Submitted by gzz on May 27, 2021 - 1:54pm.

Are there more people moving to SD from Bay Area than vice versa?

For purposes of RE markets, it is the movement of people with money that count.

The long term trend is natives with average and below skills and ambition are leaving both SF and SD areas and being replaced with high skill and ambition people.

Something else I have noticed is that people leaving the bay area because of the cost and crowds who have limited wealth go to inland states, Oregon, and the Sacramento area.

The ones with money, earned and family money both, are more attracted to San Diego (other spots include southern OC and Tahoe).

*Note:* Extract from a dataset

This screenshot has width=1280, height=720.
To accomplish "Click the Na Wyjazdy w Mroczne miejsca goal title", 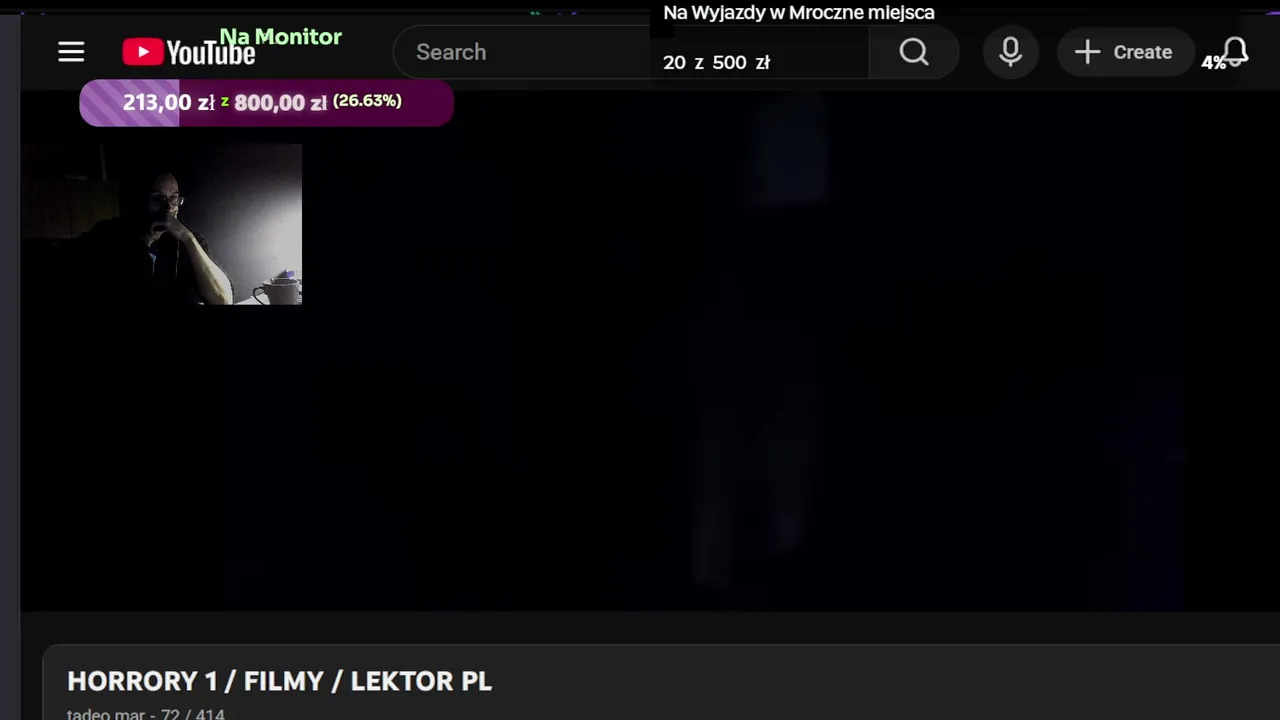I will coord(799,13).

Submitted by sdrealtor on May 27, 2021 - 3:16pm.

deadzone wrote:
sdrealtor wrote:
Another anecdote. Ran into agent friends that sold nearby neighbor house and one around the corner. Nearby neighbor had 9 offers on house with big lot and pool. Week after that house around corner had 13 offers. I asked if buyers who lost out on house one moved onto house two. Answer was no, all completely different buyers. I asked where buyers were coming from. Answer was nearly all from Bay Area. Buyers of first house coming from San Jose. Buyers of second from Santa Clara. They are lined up behind them waiting for the next one. Purely anecdotal but this is pretty solid evidence of what's going on up here. This time next year we will likely have tract homes routinely selling in the $2m's. There's one coming soon that should be the first in next week or two

So given the small sample size and record low inventory you can't draw any conclusions from this. However, regarding the Bay area folks buying in SD, it would be interesting to know, are they actually up and moving to live here, or buying 2nd, 3rd home etc. for investment? If they are moving, why are they choosing to live in NCC san diego over San Jose or Santa Clara?

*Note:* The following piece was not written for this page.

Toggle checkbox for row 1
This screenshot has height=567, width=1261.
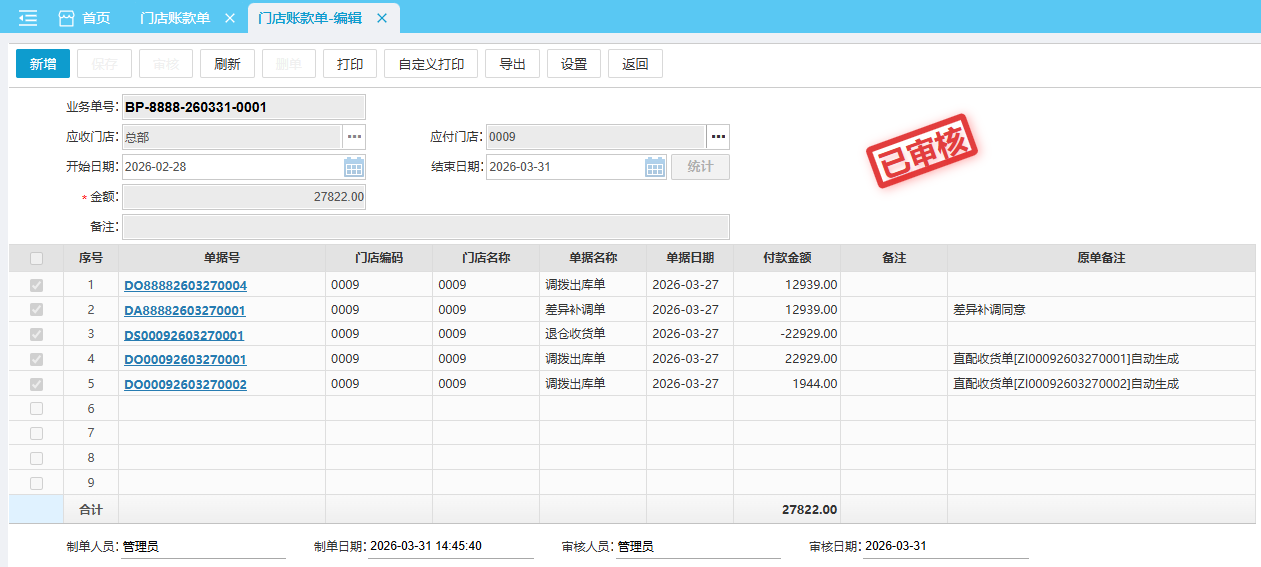pos(36,285)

And of course the relevant data which would be hard or impossible to know, are there more Bay area people moving to San Diego (in real numbers) than before? Are there more people moving to SD from Bay Area than vice versa?

Its hardly a small sample size and you can choose to ignore it. However, a few things. Right now we have a minimum of 15 folks looking to buy homes in my neighborhood from the Bay Area probably more. They are moving here to live in primary residences with families or to retire or whatever. They are moving here for nicer weather, nicer homes for a fraction of the price up there, beaches, better schools, new homes, bigger homes, wonderful outdoor spaces to enjoy and more. Ive been here 22 years. I know tons of people here. I sit on board committees and review architectural changes to homes. I see what they are doing and spending to improve the homes they buy here. If I wasnt bound by confidentiality I could share unbeleievably frivilous changes people are spending massive amounts of money on.

In all those years Ive seen nothing like this. We did not have many coming from there in prior years. People's values and job situations have changed through this pandemic. Not everyone but enough to radically change this place. They will love it here as much as my friends that came here two years ago do. Its not going back. They are not going back. No how, no way.